Even more impressive is how much longer these the average visitor stayed on the site during this experiment:
Slow Burn Hacking
The growth was gradual, a few people pinged every day, but effective. After all, too much and we would have risked attracting negative attention from Twitter itself, which sort of defeats the point doesn’t it?
As much as we all wish for the excitement of instant explosions of growth, the slow burn is harder to track and more closely resembles legitimate user behavior. Because the bot doing the favoriting was only drawing from a pool of users identified through the networks of data companies it was unlikely to favorite something unsuitable by accident. In general it would only favorite three-four tweets a day and follow about 15~20 people a day hardly the kind of automatic management that tends to piss of Twitter. (Of course depending on how well this post does on HackerNews, we get be suspended tomorrow!)
Other than occasionally picking up the odd random account (DominosCareers? Really?) the system was really quite good at identifying people we would otherwise want to follow anyway and helped us participate in some really interesting data conversations.

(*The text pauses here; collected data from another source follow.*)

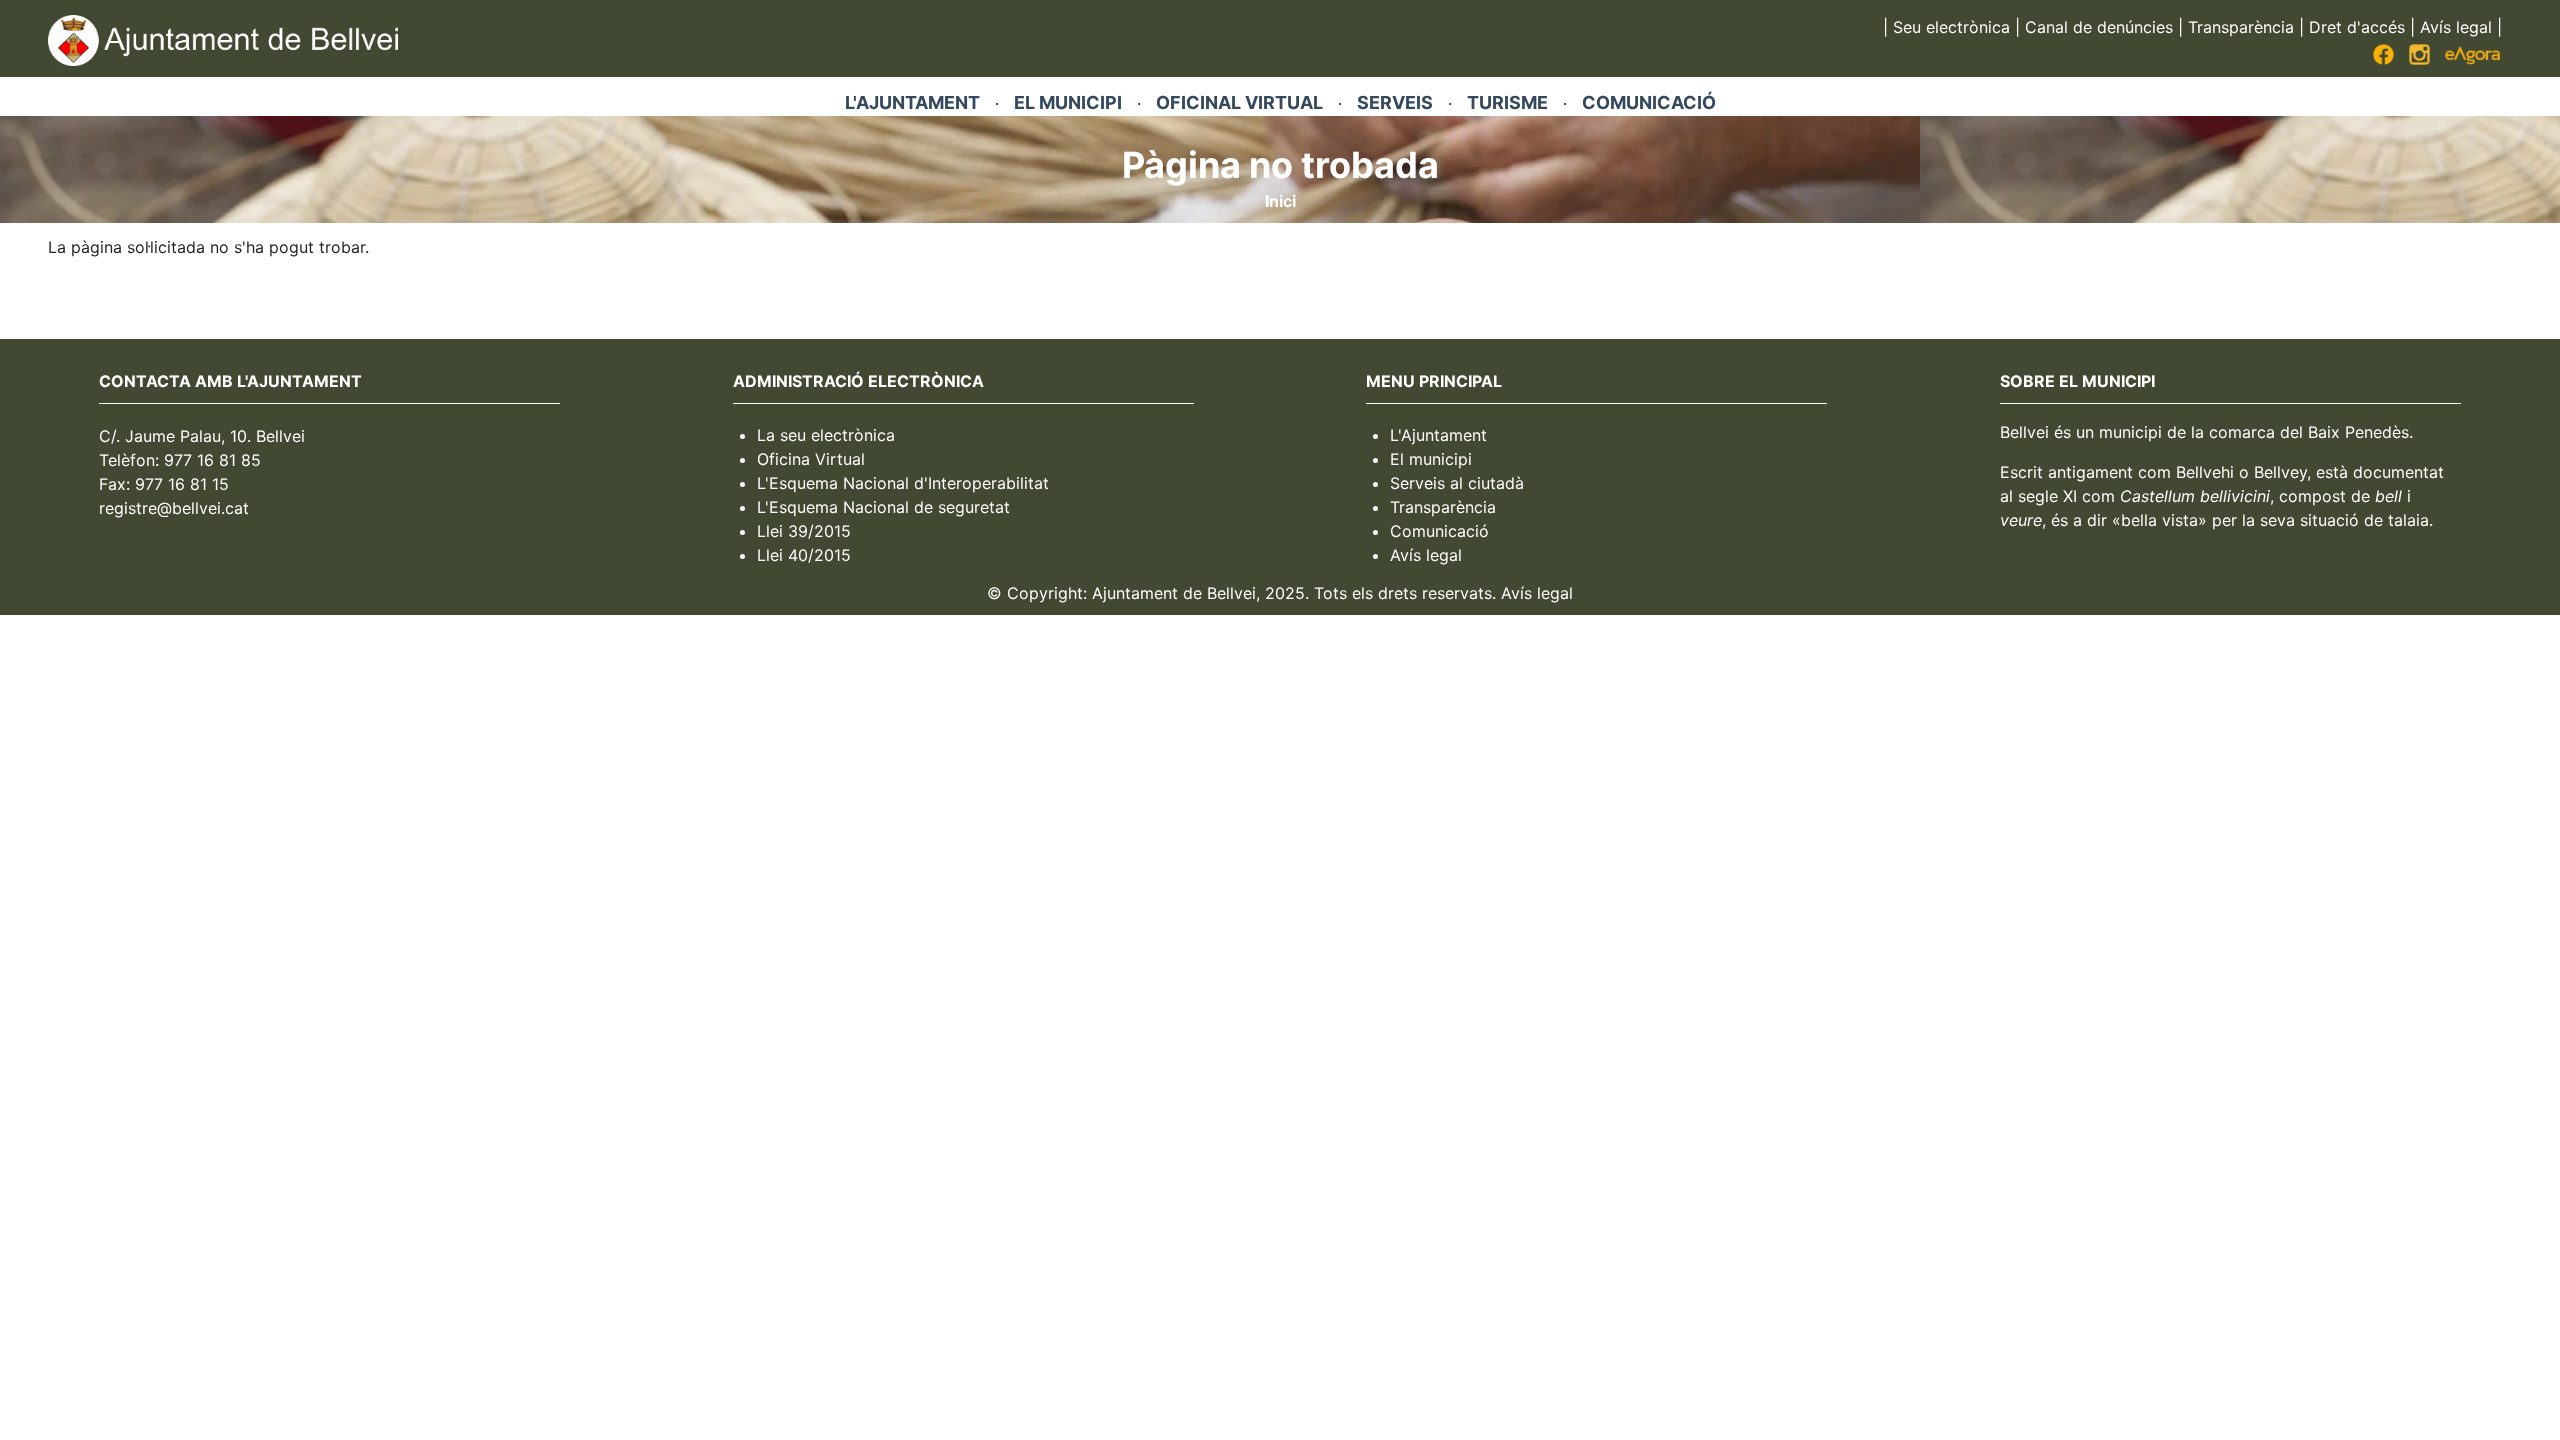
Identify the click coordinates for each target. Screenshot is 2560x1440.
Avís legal (2456, 27)
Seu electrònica (1951, 27)
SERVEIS (1395, 102)
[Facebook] (2383, 59)
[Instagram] (2419, 59)
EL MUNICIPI (1068, 102)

Another fun, incredibly evil, side effect of this kind of hack is that the people who are most likely to tweet a company directly tend to be customers with problems. So you are pinging people right when they are most likely to consider alternatives to whatever they are currently using.
On the other hand, it’s hard to tell how effective this strategy will be outside the data community. Despite the great fanfare over “Big Data”, there are too many underserved areas. Only a handful of startups working on open data, version control, normalizing and cleaning data. A few more than that working on the collection of data itself. In other markets where every five minutes there’s another startup launching the same tactic may not have the same effect.
Still, what warms the evil core of my heart is the fact that the better your competition’s social media strategy is, the more effective they are at reaching out and developing conversations with potential customers, the easier it is for you to identify these people. Their outreach delivers the best potential evangelists for your project straight to your door, gift wrapped.